**ACTION ITEM:**
Every line below between the one holding "You are a computer-use agent. The image" and the one holding "Screen dimensions: 2420x1512", inclusive, should be copied exactly, and no other line.

(DATA PROVIDED Opens)

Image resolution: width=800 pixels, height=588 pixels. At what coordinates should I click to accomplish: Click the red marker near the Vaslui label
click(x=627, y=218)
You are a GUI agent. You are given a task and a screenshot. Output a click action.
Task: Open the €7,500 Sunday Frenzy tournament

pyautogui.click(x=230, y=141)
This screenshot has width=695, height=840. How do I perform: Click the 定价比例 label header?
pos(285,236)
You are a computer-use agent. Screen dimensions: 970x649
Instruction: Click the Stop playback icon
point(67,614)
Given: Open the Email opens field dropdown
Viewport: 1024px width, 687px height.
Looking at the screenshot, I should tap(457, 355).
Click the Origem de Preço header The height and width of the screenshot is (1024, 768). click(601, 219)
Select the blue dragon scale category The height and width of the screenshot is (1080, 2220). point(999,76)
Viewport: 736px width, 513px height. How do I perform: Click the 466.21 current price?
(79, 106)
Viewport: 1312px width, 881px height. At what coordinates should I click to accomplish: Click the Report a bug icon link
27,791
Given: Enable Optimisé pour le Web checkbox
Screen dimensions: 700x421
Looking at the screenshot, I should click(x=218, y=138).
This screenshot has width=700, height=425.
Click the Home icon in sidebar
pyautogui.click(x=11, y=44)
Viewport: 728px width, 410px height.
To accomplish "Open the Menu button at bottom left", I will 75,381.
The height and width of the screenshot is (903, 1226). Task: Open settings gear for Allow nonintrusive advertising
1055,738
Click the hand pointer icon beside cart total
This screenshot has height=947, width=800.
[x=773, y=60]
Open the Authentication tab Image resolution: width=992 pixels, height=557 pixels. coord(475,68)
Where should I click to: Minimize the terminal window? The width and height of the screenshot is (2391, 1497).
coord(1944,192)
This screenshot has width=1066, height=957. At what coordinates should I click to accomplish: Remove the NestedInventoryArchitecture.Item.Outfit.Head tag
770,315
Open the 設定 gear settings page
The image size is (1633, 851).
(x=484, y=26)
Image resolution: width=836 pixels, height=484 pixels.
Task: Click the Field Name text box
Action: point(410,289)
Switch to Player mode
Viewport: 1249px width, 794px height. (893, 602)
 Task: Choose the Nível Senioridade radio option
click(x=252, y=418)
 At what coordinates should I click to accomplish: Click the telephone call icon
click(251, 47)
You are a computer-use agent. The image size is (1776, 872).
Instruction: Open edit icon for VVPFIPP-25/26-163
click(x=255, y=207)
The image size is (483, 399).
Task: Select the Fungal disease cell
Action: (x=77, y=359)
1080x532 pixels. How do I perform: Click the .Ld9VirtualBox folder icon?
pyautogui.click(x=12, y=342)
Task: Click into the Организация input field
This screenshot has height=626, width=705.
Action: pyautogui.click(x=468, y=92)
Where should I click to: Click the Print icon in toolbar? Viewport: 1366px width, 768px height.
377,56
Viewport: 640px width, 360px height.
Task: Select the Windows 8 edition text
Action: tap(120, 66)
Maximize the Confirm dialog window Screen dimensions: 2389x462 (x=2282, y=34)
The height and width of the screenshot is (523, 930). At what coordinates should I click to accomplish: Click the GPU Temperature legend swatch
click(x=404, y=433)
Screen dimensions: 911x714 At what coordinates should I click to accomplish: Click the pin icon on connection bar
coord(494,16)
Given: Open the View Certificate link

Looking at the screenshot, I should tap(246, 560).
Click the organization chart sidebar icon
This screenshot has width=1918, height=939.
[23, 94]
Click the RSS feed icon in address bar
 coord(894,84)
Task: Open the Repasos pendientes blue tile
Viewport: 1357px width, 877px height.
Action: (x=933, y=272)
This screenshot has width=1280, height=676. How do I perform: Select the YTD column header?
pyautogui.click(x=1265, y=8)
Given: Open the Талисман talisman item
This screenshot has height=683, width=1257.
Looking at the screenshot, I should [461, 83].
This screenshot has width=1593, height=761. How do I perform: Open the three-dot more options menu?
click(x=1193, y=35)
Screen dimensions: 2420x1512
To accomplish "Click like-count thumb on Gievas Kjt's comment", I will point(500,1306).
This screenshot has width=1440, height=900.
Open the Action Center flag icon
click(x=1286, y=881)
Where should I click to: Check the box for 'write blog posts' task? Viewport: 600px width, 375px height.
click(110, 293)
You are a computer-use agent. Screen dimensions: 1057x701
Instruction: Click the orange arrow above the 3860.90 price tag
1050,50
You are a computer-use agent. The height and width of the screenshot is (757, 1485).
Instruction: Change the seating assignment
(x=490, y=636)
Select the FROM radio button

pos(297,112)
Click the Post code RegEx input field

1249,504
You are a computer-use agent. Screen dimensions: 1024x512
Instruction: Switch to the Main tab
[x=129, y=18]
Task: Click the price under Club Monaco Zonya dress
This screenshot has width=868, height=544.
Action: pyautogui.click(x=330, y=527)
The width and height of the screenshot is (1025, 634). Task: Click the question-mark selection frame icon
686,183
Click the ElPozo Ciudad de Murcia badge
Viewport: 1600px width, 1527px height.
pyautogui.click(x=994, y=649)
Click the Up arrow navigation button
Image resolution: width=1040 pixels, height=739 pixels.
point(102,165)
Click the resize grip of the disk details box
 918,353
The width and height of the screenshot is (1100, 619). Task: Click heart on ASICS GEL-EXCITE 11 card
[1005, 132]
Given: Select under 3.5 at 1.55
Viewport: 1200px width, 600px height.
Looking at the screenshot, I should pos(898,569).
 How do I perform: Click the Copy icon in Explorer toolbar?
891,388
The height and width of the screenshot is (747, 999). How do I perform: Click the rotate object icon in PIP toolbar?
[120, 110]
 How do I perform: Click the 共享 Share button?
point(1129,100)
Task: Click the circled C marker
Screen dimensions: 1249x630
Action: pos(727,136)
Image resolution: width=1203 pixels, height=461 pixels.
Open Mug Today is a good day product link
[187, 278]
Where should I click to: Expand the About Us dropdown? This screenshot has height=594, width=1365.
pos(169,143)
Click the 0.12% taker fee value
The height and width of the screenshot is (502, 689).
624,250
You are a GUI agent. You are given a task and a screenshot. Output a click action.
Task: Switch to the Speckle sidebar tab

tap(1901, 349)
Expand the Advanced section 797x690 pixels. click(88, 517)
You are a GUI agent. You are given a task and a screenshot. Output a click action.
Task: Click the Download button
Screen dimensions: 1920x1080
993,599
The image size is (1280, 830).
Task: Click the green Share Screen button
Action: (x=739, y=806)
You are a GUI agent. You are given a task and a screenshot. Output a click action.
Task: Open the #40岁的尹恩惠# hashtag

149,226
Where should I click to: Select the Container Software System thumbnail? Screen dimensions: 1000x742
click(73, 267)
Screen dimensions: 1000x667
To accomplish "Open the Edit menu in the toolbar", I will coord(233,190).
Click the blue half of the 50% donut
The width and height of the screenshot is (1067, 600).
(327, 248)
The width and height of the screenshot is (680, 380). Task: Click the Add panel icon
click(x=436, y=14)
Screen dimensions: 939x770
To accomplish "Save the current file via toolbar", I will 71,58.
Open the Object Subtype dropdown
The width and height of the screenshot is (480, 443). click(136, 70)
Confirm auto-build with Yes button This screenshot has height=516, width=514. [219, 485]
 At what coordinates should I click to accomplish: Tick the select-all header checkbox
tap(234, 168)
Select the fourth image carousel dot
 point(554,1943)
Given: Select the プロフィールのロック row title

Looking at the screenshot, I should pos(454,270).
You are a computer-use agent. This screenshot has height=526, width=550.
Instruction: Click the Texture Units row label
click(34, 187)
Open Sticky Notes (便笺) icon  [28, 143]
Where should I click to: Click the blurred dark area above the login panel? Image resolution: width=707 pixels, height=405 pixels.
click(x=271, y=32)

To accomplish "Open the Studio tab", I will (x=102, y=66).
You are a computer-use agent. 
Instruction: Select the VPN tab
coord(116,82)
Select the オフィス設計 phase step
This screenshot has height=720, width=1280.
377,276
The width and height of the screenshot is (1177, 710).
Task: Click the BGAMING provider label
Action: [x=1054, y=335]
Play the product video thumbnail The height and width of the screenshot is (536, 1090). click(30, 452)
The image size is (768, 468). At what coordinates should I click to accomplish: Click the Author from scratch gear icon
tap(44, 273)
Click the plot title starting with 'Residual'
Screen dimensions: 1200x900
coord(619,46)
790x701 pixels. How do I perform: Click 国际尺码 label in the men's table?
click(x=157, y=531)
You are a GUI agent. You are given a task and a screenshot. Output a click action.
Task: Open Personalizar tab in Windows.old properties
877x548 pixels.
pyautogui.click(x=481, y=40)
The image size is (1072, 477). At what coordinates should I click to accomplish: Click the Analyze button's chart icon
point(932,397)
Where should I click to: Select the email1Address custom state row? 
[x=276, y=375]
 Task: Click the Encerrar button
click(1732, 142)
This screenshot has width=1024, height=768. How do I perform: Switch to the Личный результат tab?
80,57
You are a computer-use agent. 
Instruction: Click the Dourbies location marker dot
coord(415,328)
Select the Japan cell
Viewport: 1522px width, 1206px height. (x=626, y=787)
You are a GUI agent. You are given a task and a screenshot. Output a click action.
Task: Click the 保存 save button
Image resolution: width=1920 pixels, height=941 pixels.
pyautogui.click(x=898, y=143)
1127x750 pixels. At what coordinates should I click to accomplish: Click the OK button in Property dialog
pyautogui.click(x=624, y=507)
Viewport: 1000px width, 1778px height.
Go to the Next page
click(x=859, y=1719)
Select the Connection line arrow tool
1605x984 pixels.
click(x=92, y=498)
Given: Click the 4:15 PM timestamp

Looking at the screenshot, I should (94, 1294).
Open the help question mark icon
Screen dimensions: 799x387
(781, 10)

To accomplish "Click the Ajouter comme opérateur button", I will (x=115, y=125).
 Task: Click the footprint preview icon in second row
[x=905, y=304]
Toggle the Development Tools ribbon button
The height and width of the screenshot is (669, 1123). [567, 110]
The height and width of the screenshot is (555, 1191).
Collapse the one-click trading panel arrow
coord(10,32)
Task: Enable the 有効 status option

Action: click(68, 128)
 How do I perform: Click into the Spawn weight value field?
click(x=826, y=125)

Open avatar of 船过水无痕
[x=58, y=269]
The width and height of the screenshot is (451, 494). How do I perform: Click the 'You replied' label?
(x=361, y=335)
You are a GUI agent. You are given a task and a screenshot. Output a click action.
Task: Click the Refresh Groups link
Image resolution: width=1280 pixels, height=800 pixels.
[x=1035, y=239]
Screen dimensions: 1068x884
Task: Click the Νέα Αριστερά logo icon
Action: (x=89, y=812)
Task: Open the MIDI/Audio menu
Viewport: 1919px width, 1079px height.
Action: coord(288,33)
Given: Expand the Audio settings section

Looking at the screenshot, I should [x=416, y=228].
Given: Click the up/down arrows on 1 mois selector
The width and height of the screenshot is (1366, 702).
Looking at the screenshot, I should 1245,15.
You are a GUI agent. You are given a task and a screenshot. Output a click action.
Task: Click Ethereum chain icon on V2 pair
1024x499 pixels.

(DATA PROVIDED Closes)

**RESPONSE TO THE EXERCISE:**
You are a computer-use agent. The image size is (1776, 872).
Instruction: Open edit icon for VVPFIPP-25/26-163
click(x=255, y=207)
The image size is (483, 399).
Task: Select the Fungal disease cell
Action: (x=77, y=359)
1080x532 pixels. How do I perform: Click the .Ld9VirtualBox folder icon?
pyautogui.click(x=12, y=342)
Task: Click into the Организация input field
This screenshot has height=626, width=705.
Action: pyautogui.click(x=468, y=92)
Where should I click to: Click the Print icon in toolbar? Viewport: 1366px width, 768px height.
377,56
Viewport: 640px width, 360px height.
Task: Select the Windows 8 edition text
Action: tap(120, 66)
Maximize the Confirm dialog window Screen dimensions: 2389x462 (x=2282, y=34)
The height and width of the screenshot is (523, 930). At what coordinates should I click to accomplish: Click the GPU Temperature legend swatch
click(x=404, y=433)
Screen dimensions: 911x714 At what coordinates should I click to accomplish: Click the pin icon on connection bar
coord(494,16)
Given: Open the View Certificate link

Looking at the screenshot, I should tap(246, 560).
Click the organization chart sidebar icon
This screenshot has width=1918, height=939.
[23, 94]
Click the RSS feed icon in address bar
 coord(894,84)
Task: Open the Repasos pendientes blue tile
Viewport: 1357px width, 877px height.
Action: (x=933, y=272)
This screenshot has width=1280, height=676. How do I perform: Select the YTD column header?
pyautogui.click(x=1265, y=8)
Given: Open the Талисман talisman item
This screenshot has height=683, width=1257.
Looking at the screenshot, I should [461, 83].
This screenshot has width=1593, height=761. How do I perform: Open the three-dot more options menu?
click(x=1193, y=35)
Screen dimensions: 2420x1512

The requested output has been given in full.